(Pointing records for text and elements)
++++++

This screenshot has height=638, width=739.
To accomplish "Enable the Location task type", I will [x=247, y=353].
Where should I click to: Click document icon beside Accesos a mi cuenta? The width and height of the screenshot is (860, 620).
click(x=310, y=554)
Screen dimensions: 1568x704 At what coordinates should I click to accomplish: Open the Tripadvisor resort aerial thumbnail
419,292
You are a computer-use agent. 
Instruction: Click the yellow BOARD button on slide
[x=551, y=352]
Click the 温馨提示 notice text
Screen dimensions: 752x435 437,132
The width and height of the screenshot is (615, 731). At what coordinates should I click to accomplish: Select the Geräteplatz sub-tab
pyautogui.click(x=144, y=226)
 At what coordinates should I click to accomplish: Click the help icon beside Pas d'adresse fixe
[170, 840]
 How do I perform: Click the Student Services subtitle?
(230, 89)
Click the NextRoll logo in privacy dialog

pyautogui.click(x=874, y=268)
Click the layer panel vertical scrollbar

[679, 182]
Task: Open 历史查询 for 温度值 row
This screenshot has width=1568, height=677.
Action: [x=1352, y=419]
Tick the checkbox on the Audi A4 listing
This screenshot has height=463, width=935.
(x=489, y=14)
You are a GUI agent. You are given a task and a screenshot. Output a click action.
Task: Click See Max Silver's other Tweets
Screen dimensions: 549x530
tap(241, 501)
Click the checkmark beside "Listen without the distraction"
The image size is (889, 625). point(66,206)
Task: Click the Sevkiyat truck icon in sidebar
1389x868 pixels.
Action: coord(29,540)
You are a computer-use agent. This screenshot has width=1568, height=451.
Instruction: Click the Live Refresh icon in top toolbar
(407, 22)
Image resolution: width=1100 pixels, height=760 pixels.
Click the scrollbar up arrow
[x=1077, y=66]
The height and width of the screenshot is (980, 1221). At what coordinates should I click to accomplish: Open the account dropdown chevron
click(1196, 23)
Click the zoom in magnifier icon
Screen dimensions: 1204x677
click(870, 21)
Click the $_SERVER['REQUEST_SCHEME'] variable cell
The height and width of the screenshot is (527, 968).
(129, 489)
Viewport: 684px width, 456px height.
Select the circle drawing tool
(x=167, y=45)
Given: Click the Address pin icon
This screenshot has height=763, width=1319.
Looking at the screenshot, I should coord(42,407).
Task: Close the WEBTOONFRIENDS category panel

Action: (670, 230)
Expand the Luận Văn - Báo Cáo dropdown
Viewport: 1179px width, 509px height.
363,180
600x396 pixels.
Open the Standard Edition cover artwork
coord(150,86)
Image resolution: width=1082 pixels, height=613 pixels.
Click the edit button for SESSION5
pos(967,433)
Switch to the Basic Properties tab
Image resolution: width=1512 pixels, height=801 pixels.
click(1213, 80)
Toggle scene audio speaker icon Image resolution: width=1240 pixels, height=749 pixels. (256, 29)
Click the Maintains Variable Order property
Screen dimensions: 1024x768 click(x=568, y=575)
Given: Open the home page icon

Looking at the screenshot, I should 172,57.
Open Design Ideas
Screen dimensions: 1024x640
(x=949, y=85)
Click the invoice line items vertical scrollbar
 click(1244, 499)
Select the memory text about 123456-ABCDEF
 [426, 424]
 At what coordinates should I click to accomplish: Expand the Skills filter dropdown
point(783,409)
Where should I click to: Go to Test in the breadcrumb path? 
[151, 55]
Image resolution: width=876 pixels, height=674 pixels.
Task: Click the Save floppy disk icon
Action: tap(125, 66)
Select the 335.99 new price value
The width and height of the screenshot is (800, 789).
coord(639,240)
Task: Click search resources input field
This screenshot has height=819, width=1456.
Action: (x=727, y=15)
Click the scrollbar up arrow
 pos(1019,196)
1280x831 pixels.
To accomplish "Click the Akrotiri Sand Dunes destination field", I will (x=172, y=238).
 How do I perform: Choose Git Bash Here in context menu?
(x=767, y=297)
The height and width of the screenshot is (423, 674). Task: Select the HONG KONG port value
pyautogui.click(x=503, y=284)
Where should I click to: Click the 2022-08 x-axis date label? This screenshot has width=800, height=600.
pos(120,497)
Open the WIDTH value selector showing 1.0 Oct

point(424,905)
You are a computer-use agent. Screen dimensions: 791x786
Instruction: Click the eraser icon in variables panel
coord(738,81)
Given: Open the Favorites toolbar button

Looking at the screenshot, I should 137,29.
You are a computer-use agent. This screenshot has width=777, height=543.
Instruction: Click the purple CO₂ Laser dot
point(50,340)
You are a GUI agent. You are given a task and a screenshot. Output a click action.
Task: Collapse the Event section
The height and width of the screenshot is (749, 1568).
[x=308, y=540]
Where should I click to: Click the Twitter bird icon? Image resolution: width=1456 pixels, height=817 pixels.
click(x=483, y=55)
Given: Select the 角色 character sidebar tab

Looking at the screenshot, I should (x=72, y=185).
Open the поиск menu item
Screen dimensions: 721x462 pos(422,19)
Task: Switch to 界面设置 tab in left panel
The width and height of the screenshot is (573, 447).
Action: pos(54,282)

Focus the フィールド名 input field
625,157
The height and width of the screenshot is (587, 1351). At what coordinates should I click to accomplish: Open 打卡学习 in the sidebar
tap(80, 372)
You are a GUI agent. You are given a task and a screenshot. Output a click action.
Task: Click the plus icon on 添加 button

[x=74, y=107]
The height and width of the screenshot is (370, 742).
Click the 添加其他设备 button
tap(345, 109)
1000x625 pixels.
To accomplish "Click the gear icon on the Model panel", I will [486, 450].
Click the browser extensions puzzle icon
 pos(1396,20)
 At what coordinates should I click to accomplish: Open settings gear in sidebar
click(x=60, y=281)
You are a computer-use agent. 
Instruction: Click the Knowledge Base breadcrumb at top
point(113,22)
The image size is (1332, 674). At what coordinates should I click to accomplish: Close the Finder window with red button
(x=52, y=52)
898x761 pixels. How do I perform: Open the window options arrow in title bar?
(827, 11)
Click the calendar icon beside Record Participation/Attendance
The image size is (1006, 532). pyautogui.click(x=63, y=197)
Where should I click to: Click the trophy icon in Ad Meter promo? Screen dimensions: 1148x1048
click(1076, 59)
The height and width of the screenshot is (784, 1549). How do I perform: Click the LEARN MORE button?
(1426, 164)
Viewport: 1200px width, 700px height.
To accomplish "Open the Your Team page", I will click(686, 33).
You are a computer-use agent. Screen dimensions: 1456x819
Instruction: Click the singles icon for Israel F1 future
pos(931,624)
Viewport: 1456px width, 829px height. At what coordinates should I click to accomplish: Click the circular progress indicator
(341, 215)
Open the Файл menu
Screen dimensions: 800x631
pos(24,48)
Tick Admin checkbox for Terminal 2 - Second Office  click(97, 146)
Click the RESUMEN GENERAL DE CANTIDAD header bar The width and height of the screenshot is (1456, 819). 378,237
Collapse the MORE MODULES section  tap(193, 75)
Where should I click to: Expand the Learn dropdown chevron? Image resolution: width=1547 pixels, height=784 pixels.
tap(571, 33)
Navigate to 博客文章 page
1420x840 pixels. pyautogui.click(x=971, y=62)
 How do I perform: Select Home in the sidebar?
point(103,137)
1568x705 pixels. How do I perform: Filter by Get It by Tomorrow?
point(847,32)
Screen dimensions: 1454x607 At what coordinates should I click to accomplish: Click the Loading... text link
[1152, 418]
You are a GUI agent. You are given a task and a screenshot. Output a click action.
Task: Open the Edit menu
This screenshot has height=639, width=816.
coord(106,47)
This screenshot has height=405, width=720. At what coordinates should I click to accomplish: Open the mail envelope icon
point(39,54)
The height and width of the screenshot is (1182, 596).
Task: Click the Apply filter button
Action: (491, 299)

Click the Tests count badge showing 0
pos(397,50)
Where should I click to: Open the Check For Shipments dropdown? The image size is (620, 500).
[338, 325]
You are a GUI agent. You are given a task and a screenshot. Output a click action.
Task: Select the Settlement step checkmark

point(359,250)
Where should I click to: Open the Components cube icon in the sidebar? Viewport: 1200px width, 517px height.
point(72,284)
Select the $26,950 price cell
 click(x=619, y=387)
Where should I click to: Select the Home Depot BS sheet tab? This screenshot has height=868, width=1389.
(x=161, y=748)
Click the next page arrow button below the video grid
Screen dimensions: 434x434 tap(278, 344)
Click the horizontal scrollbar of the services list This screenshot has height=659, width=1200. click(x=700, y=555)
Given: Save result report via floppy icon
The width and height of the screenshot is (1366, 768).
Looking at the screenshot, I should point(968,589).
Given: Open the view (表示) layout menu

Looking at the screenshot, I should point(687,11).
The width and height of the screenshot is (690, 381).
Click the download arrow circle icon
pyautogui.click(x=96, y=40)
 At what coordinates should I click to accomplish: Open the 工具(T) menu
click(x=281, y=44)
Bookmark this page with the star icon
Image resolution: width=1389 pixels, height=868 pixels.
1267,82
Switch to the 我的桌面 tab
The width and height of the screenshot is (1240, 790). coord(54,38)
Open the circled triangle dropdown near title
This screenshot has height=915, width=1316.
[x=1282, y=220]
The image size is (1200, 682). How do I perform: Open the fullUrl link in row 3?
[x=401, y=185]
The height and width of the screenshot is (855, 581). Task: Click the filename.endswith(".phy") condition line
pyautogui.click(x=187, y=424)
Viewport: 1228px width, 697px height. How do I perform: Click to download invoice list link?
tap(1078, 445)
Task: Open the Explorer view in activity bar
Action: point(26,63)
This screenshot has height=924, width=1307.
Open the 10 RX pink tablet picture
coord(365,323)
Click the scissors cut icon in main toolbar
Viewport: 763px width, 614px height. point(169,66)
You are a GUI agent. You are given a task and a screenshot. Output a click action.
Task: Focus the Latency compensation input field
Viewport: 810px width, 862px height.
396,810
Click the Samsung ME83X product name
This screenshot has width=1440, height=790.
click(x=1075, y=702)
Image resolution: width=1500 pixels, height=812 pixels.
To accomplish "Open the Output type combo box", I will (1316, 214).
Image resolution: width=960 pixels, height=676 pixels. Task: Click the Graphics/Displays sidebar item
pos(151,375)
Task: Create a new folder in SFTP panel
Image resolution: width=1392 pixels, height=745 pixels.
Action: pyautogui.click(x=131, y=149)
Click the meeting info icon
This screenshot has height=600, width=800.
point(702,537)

++++++

Could you lay out the stretch from the line containing "How do I perform: Click the Student" through the line containing "(x=489, y=14)" as a Markdown table with the columns Row and Line, leaving out blank lines?

--- EXERCISE OUTPUT ---
| Row | Line |
|---|---|
| 1 |  How do I perform: Click the Student Services subtitle? |
| 2 | (230, 89) |
| 3 | Click the NextRoll logo in privacy dialog |
| 4 | pyautogui.click(x=874, y=268) |
| 5 | Click the layer panel vertical scrollbar |
| 6 | [679, 182] |
| 7 | Task: Open 历史查询 for 温度值 row |
| 8 | This screenshot has width=1568, height=677. |
| 9 | Action: [x=1352, y=419] |
| 10 | Tick the checkbox on the Audi A4 listing |
| 11 | This screenshot has height=463, width=935. |
| 12 | (x=489, y=14) |